I just graduated in this past December and I was 47 when I returned back to school (second degree). I was a nearly a straight A student in a BS program in NY. The program sucked the life out of me and my family and caused riffs at times. As my father-in-law said to me, "It's one hell-of-a-sacrifice." I agree with ALL the previous posts. It requires sacrifice not only on behalf of yourself, but also your family and friends. You just can't have it all. If you want great grades, then other things in your life will have to be put on the back burner. Those who tried to work full-time while attending my nursing program found it nearly impossible to pass. Some did and some didn't. You need a strong support system in place because rarely can anyone do it totally alone, especially in the 3rd and 4th years. We had to attend a mandatory assembly at which the Dean of the Division of Nursing gave a speech. She told us to stand up. We did. She said, "Look to your right. Now, look to your left. One of those people will not be with you when you graduate." She was right. This program was grueling to say the least, unless of course, you're a gifted student who does well academically without too much effort. Nursing is a calling and is the most rewarding job I've ever done. I love it!

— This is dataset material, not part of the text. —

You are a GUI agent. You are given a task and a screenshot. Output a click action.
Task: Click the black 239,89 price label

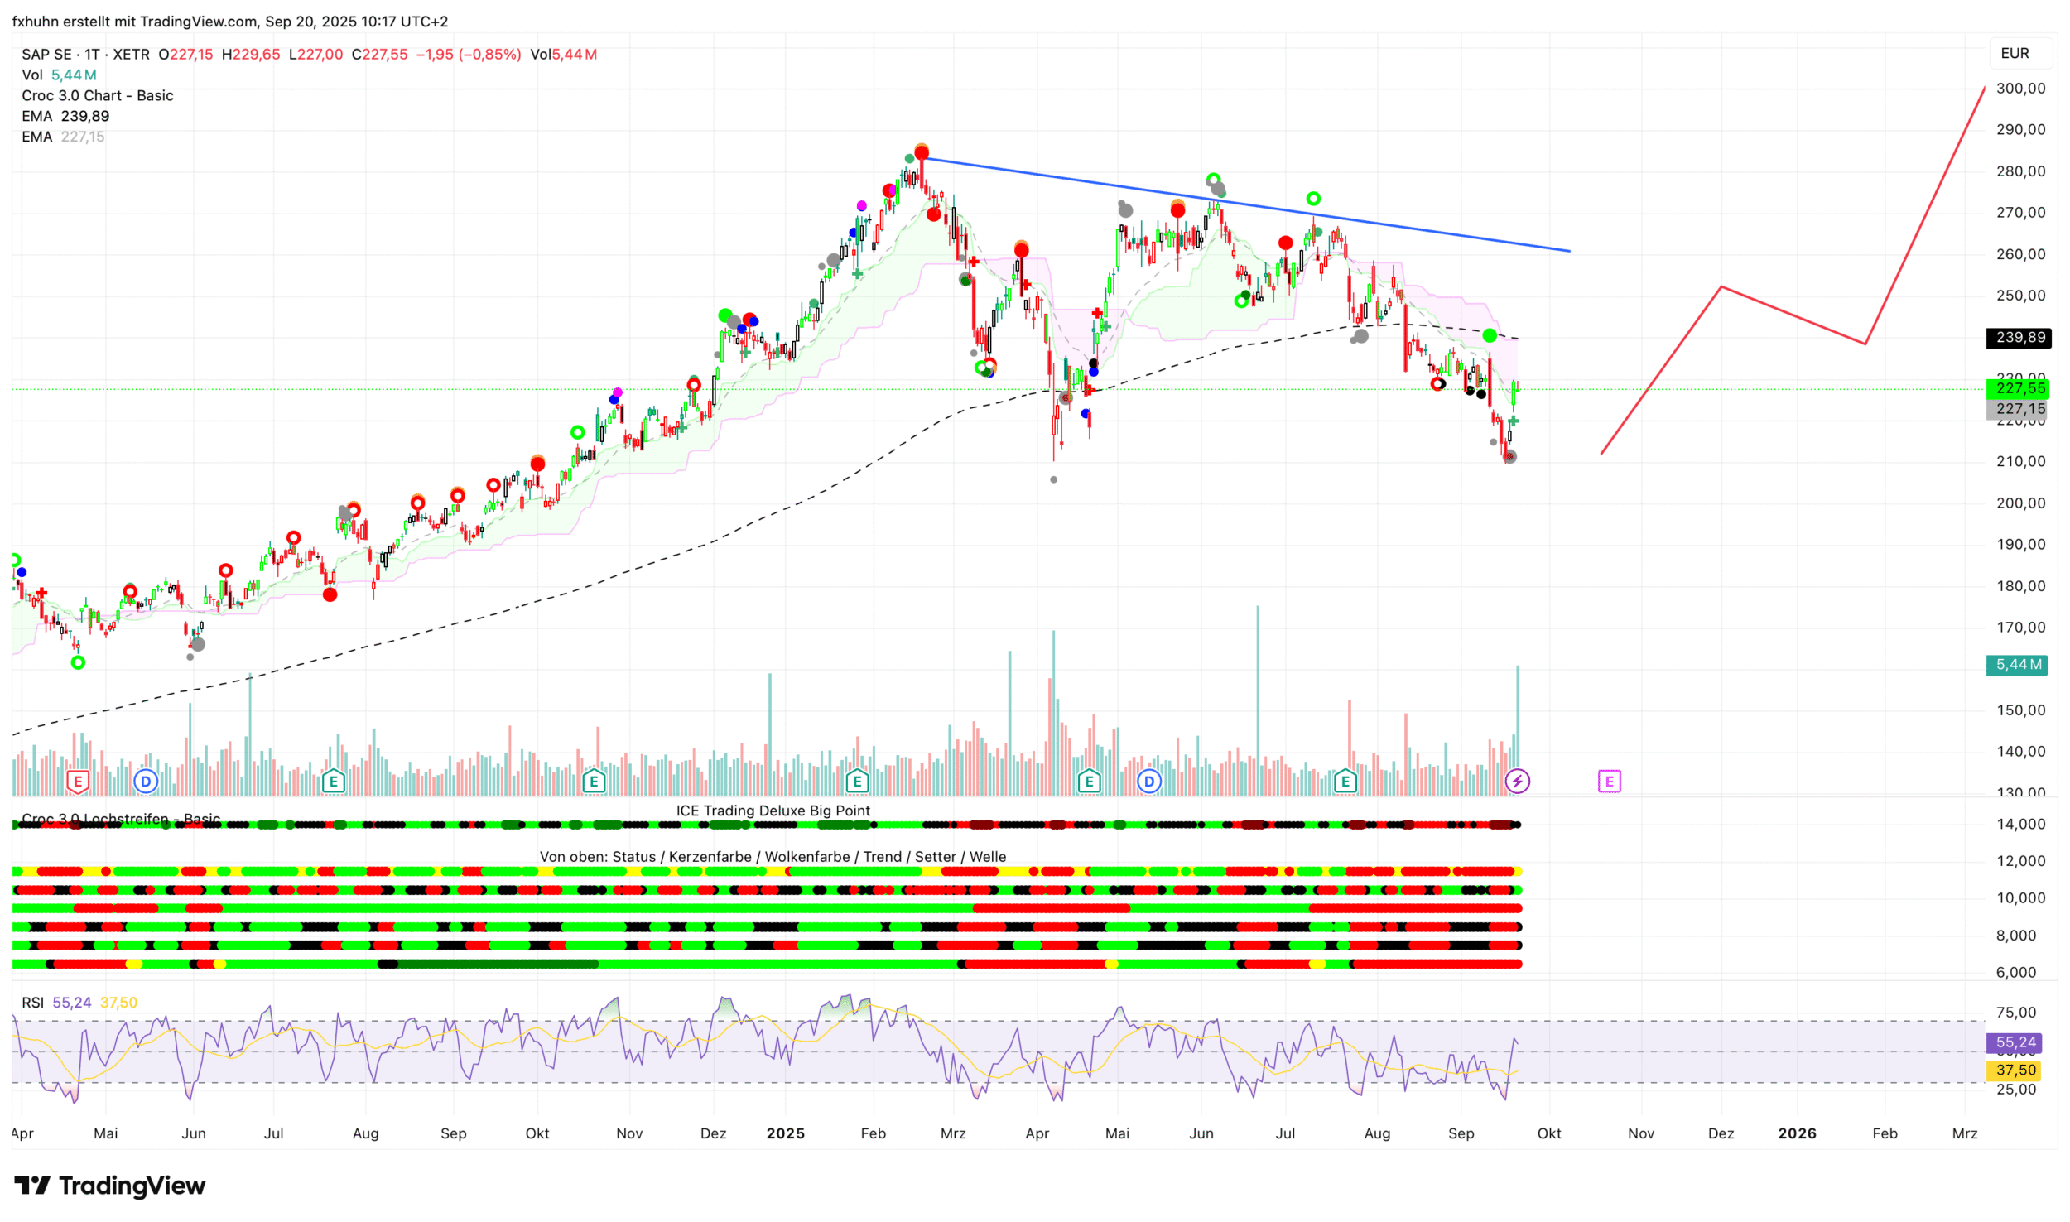[x=2019, y=338]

Good luck in all your endeavors!
becoming a nurse is not just learning, it is also changing into a different person. "nurse" is something you become, not just a job that you do. for this transformation to happen, you have to endure the pressure cooker. it is physically, emotionally, intellectually, and spiritually exhausting. however, the pain is not without a purpose. like an athlete who pushes herself to the point of pain, and then pushes harder, in order to become something better than she was, nursing school pushes you to the point of pain, and beyond, so that you will be changed into a nurse. keep your focus (remember the athlete metaphor) and enjoy the rough camaraderie of your fellow students. those friendships help allot, and as another poster wrote, some of them will be the closest friendships you will ever form. keep in your mind the vision of what you are being transformed into, and never give up!
ChervRN
97 Posts
THANK YOU ALL so very very much!!!
That was exactly what I was looking for!
I just wanted know what's ahead, and prepare mentally for it......
every single post was helpful! ....and I'm not at all deterred, I am ready for this journey!!